§ Written problem
Reproduce, line for line, everything from the line containing "The width and height of the screenshot is (226, 175)." down to the line containing "click(x=577, y=127)", both of those lines included.

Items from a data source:
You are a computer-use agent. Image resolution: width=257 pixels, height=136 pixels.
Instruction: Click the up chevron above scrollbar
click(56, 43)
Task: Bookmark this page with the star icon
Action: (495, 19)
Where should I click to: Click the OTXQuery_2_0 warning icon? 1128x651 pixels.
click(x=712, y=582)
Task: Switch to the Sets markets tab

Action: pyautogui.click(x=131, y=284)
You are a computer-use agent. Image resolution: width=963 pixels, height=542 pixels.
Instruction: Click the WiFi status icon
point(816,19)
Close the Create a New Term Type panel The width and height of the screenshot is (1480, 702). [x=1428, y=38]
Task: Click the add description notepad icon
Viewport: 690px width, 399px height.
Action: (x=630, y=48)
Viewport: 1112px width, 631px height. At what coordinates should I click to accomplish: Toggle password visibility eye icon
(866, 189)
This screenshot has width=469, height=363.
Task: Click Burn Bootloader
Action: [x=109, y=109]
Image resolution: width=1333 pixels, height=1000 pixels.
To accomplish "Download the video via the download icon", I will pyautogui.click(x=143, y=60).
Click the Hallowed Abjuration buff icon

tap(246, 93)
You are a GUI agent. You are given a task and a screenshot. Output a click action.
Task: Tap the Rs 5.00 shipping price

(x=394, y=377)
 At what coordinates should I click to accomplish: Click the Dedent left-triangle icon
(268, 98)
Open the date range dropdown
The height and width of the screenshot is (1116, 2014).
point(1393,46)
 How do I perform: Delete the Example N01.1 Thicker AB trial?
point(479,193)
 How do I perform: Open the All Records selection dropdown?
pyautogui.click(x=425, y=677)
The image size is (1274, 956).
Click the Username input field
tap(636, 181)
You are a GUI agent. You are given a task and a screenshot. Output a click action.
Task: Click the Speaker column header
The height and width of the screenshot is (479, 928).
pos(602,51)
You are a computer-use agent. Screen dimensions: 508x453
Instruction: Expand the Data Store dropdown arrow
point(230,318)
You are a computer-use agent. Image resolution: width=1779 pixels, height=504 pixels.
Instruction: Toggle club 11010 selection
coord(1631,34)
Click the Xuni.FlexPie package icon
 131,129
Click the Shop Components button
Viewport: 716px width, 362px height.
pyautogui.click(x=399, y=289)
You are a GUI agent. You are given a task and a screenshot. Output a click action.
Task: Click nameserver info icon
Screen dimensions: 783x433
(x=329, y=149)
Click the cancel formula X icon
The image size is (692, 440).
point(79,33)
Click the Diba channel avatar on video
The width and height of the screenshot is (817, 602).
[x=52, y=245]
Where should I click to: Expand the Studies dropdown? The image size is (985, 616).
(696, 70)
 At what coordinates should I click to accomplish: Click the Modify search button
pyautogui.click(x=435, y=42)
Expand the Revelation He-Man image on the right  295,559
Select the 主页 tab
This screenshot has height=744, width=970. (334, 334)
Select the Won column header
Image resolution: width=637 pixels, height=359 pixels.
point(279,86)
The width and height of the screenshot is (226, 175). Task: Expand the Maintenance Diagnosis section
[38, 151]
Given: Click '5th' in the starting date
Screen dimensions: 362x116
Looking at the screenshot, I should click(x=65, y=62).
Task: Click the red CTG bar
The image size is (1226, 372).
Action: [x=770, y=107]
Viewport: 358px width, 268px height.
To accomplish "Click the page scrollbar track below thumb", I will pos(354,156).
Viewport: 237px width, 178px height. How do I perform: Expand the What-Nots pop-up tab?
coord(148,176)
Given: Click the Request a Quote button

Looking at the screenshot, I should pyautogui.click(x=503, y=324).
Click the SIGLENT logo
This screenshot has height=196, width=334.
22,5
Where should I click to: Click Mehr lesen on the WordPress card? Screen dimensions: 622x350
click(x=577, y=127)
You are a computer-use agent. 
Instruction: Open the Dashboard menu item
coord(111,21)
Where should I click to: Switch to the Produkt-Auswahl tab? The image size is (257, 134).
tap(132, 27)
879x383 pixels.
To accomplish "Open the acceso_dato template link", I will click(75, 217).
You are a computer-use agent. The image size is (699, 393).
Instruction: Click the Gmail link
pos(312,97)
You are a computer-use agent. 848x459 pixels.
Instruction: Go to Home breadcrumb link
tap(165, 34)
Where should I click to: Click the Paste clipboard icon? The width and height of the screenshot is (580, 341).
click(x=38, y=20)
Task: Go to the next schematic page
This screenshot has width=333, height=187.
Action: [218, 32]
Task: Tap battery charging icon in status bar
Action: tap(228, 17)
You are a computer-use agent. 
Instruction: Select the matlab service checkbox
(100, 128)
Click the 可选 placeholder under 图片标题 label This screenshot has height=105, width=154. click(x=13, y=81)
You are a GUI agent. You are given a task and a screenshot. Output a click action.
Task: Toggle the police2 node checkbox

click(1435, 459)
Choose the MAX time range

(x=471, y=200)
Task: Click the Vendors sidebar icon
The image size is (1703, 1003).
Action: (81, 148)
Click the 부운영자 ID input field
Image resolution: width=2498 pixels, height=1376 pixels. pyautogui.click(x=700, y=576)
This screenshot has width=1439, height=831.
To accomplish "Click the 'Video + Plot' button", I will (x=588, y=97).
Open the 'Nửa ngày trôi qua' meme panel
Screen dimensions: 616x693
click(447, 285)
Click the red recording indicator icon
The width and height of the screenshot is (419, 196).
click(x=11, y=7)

§ Answer
The width and height of the screenshot is (226, 175). Task: Expand the Maintenance Diagnosis section
[38, 151]
Given: Click '5th' in the starting date
Screen dimensions: 362x116
Looking at the screenshot, I should click(x=65, y=62).
Task: Click the red CTG bar
The image size is (1226, 372).
Action: [x=770, y=107]
Viewport: 358px width, 268px height.
To accomplish "Click the page scrollbar track below thumb", I will pos(354,156).
Viewport: 237px width, 178px height. How do I perform: Expand the What-Nots pop-up tab?
coord(148,176)
Given: Click the Request a Quote button

Looking at the screenshot, I should pyautogui.click(x=503, y=324).
Click the SIGLENT logo
This screenshot has height=196, width=334.
22,5
Where should I click to: Click Mehr lesen on the WordPress card? Screen dimensions: 622x350
click(x=577, y=127)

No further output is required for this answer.